Scientific contribution

Our work introduces a novel training strategy for a protein–ligand binding affinity prediction model by integrating the outputs of three independent sub-models and utilizing expertly crafted decoy sets. The model showcases exceptional performance across multiple benchmarks. The high enrichment factors in the LIT-PCBA benchmark demonstrate its potential to accelerate hit discovery.

查看原文本刊更多论文

结合物理能量函数和图神经网络，准确预测蛋白质配体之间的相互作用。

我们介绍了一种用于预测蛋白质配体相互作用的先进模型。我们的方法结合了图神经网络和基于物理的评分方法的优势。现有的基于结构的蛋白质配体结合预测机器学习模型在实际的虚拟筛选场景中往往不尽如人意，这是因为结合位置错综复杂、类药物分子的化学多样性以及蛋白质配体复合物晶体学数据的稀缺性所造成的。为了克服现有基于机器学习的预测模型的局限性，我们提出了一种融合三个独立神经网络模型的新方法。其中一个分类模型旨在对给定的蛋白质配体复合体姿态进行二元预测。另外两个回归模型则用于预测配体构象与输入复合物结构的结合亲和力和均方根偏差。我们对模型进行了训练，以考虑实验结合亲和力和预测结合亲和力的偏差以及姿势预测的不确定性。通过将三重神经网络的输出与基于物理学的评分函数有效整合，我们的模型在命中识别方面的性能有了显著提高。三个独立诱饵集的基准结果表明，我们的模型在前向筛选中的表现优于现有模型。我们的模型在 CASF2016 和 DUD-E 基准集上的前 1%富集因子分别达到了 32.7 和 23.1。使用 LIT-PCBA 集的基准结果进一步证实了该模型具有更高的平均富集因子，从而强调了该模型的效率和普适性。在自体表皮生长因子抑制剂的实验筛选中，我们从 63 个候选化合物中鉴定出 23 个活性化合物，进一步验证了该模型的效率，证明了它在发现新药方面的实用性。科学贡献我们的工作通过整合三个独立子模型的输出结果并利用专家制作的诱饵集，为蛋白质配体结合亲和力预测模型引入了一种新的训练策略。该模型在多个基准测试中表现出卓越的性能。LIT-PCBA 基准中的高富集因子证明了它在加速发现新发现方面的潜力。

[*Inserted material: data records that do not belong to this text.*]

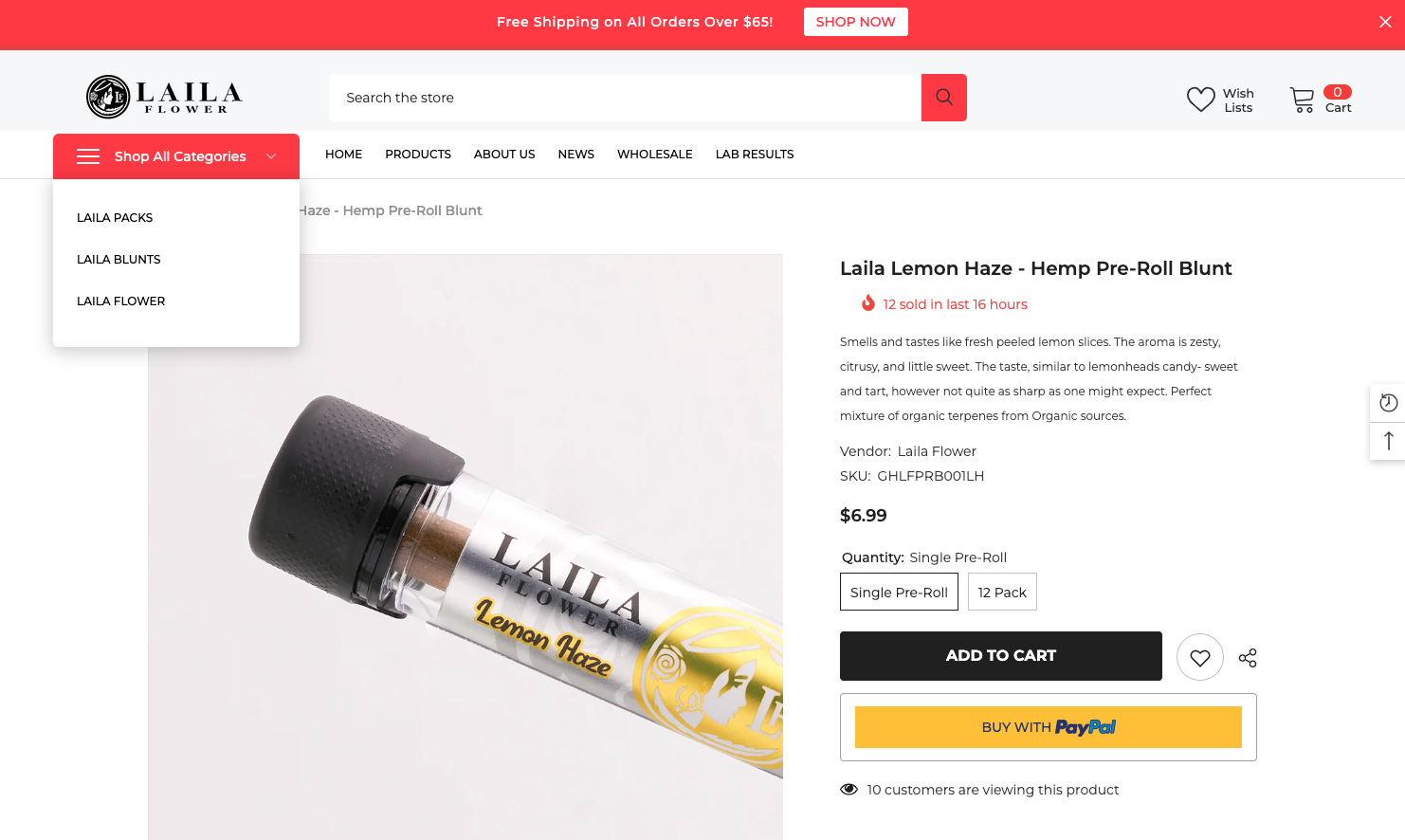Select the Single Pre-Roll quantity option
Viewport: 1405px width, 840px height.
click(899, 592)
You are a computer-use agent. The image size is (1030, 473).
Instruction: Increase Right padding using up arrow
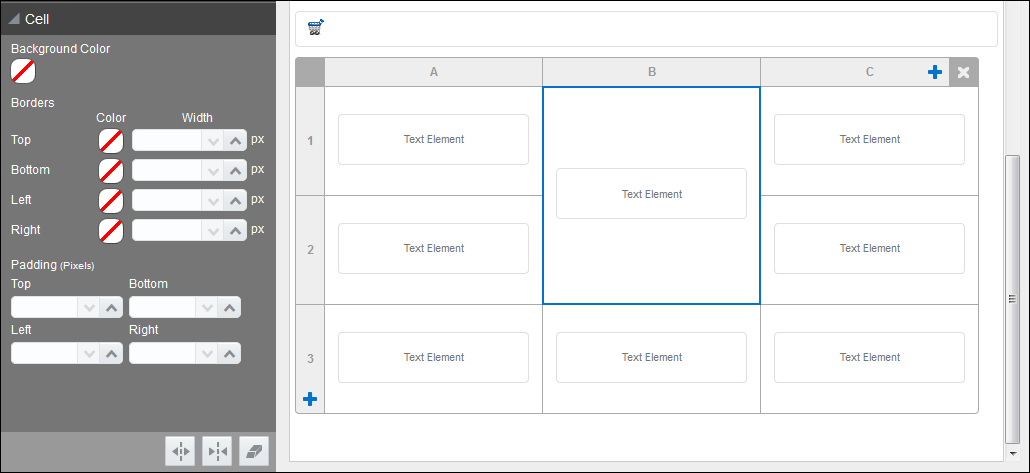point(230,353)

本文章由计算机程序翻译，如有差异，请以英文原文为准。

求助全文

约1分钟内获得全文求助全文

来源期刊

Journal of Cheminformatics CHEMISTRY, MULTIDISCIPLINARY-COMPUTER SCIENCE, INFORMATION SYSTEMS

CiteScore

14.10

自引率

7.00%

发文量

审稿时长

3 months

期刊介绍： Journal of Cheminformatics is an open access journal publishing original peer-reviewed research in all aspects of cheminformatics and molecular modelling. Coverage includes, but is not limited to: chemical information systems, software and databases, and molecular modelling, chemical structure representations and their use in structure, substructure, and similarity searching of chemical substance and chemical reaction databases, computer and molecular graphics, computer-aided molecular design, expert systems, QSAR, and data mining techniques.